Ha-Won Jeong 1, Ran Hee Choi 1, Jamie L McClellan 1, Gerardo G Piroli 2, Norma Frizzell 2, Yu-Hua Tseng 3, Laurie J Goodyear 3, Ho-Jin Koh 1,4
PMCID: PMC4768059  NIHMSID: NIHMS756660  PMID: 26801556

Abstract

Recent studies have demonstrated that adult humans have substantial amounts of functioning brown adipose tissue (BAT). Since BAT has been implicated as an anti-obese and anti-diabetic tissue, it is important to understand the signaling molecules that regulate BAT function. There has been a link between insulin signaling and BAT metabolism as deletion or pharmaceutical inhibition of insulin signaling impairs BAT differentiation and function. Tribbles 3 (TRB3) is a pseudo kinase that has been shown to regulate metabolism and insulin signaling in multiple tissues but the role of TRB3 in BAT has not been studied. In this study, we found that TRB3 expression was present in BAT and overexpression of TRB3 in brown preadipocytes impaired differentiation and decreased expression of BAT markers. Furthermore, TRB3 overexpression resulted in significantly lower oxygen consumption rates for basal and proton leakage, indicating decreased BAT activity. Based on previous studies showing that deletion or pharmaceutical inhibition of insulin signaling impairs BAT differentiation and function, we assessed insulin signaling in brown preadipocytes and BAT in vivo. Overexpression of TRB3 in cells impaired insulin-stimulated IRS1 and Akt phosphorylation, whereas TRB3KO mice displayed improved IRS1 and Akt phosphorylation. Finally, deletion of IRS1 abolished the function of TRB3 to regulate BAT differentiation and metabolism. These data demonstrate that TRB3 inhibits insulin signaling in BAT, resulting in impaired differentiation and function.

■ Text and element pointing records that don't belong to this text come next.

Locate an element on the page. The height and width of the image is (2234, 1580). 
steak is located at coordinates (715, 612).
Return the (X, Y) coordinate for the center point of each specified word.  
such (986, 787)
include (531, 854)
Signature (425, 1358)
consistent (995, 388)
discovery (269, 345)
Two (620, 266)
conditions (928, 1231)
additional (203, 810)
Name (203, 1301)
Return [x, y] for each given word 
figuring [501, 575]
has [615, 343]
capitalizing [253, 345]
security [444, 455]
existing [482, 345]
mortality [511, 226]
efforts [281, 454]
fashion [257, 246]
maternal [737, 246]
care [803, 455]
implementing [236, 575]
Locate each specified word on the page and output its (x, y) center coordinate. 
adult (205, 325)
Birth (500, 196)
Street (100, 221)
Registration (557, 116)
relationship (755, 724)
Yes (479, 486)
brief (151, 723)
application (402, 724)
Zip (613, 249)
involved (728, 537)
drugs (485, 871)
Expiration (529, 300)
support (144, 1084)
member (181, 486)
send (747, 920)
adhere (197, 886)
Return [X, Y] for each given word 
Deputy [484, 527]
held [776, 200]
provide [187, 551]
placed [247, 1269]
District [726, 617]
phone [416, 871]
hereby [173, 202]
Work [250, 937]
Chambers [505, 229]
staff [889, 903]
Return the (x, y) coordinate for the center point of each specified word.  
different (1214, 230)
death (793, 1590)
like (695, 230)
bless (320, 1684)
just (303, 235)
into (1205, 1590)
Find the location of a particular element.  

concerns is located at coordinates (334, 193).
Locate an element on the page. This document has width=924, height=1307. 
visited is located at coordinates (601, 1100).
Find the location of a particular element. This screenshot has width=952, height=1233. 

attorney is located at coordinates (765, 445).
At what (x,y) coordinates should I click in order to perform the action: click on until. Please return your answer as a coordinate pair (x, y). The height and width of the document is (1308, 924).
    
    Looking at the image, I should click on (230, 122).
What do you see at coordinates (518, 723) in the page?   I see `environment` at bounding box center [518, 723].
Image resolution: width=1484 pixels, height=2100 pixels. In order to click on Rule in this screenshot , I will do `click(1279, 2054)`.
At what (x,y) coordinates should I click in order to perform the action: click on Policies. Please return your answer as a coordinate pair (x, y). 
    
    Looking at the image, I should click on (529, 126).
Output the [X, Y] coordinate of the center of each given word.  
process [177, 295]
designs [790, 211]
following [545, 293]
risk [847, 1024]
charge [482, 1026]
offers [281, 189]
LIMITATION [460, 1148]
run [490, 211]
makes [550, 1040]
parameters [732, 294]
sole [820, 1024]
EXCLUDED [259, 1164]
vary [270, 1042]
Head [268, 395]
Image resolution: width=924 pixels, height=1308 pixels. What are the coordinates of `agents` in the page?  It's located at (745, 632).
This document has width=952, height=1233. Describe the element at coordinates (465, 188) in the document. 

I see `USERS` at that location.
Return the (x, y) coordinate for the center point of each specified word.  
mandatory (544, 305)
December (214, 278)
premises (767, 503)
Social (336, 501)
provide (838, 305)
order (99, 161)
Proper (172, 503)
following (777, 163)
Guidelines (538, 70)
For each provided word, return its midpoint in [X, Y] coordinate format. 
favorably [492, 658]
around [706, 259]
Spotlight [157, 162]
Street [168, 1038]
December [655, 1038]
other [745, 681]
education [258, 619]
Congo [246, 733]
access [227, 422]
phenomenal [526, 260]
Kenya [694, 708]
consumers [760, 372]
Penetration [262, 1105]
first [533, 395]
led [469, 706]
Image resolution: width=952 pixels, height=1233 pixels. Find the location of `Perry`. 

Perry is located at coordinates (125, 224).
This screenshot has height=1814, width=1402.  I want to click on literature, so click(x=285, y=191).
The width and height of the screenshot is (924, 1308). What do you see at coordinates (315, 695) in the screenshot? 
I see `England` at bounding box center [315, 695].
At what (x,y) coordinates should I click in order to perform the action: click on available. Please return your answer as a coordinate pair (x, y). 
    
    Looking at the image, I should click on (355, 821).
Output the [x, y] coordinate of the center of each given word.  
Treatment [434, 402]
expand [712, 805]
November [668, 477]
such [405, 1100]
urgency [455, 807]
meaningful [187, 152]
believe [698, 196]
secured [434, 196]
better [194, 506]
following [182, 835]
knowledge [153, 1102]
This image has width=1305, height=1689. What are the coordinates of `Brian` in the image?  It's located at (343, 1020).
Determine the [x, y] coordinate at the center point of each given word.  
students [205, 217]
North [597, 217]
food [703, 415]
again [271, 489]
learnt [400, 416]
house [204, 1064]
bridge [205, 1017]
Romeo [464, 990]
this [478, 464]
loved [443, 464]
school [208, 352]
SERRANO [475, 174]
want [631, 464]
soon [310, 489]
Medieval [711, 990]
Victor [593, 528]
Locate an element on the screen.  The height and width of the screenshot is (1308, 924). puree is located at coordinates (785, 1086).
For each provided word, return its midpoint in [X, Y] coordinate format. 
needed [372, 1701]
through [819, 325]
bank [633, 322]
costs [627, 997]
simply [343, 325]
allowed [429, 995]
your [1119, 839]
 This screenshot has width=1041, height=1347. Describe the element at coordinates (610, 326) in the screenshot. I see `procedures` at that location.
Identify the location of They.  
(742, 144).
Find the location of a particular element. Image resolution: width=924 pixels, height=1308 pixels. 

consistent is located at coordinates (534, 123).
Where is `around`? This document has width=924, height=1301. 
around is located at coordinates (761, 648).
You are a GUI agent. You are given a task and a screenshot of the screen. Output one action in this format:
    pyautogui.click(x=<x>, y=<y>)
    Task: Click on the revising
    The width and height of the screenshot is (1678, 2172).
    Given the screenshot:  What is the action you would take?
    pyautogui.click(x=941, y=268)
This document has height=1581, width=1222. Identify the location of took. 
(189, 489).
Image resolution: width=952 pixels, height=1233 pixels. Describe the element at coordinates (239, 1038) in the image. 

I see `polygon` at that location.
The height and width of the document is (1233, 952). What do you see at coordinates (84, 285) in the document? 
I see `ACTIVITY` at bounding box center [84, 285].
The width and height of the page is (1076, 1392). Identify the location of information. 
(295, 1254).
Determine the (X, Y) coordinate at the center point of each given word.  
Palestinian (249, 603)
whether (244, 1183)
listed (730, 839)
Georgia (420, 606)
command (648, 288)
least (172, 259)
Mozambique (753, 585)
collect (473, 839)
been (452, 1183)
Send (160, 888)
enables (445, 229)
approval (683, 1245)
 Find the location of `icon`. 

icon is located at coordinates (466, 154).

Keywords: Brown Adipose Tissue, UCP1, Insulin signaling

INTRODUCTION

It has long been thought that stimulating adaptive thermogenesis might prevent or treat obesity and diabetes [1]. Expanding the activity of brown fat in mice through genetic manipulation, drugs or transplantation suppresses metabolic disease and improves insulin sensitivity [24]. Mice with increased activity of BAT resist weight gain and display improvements in systemic metabolism [2, 5]. Consistently, Uncoupling protein 1 (UCP1)-deficient mice and transgenic mice with toxigene-mediated reduction of BAT gain more weight than controls and develop insulin resistance at thermoneutral (28–30°C) conditions [6, 7]. Despite its potential physiological importance, study of this concept has been neglected due to the belief that BAT is limited to rodents and human infants. However, recent studies from different groups demonstrated that functional BAT is present in adults [810]. The identification of functional BAT in adults has evoked widespread interest in the basic and clinical research related to obesity, diabetes, and metabolic diseases.

Active BAT produces heat by the inducible thermogenesis system to maintain body temperature in cold exposure through activation of UCP1, a protein that facilitates proton leak into the mitochondrial matrix, bypassing ATP synthase. UCP1 therefore leads to waste energy and acts against excess energy accumulation, resulting in the prevention or treatment of obesity and metabolic diseases. Given the recognition of BAT in humans, it is important to understand the regulation mechanism for UCP1 expression and BAT function, but the mechanism has never been elucidated.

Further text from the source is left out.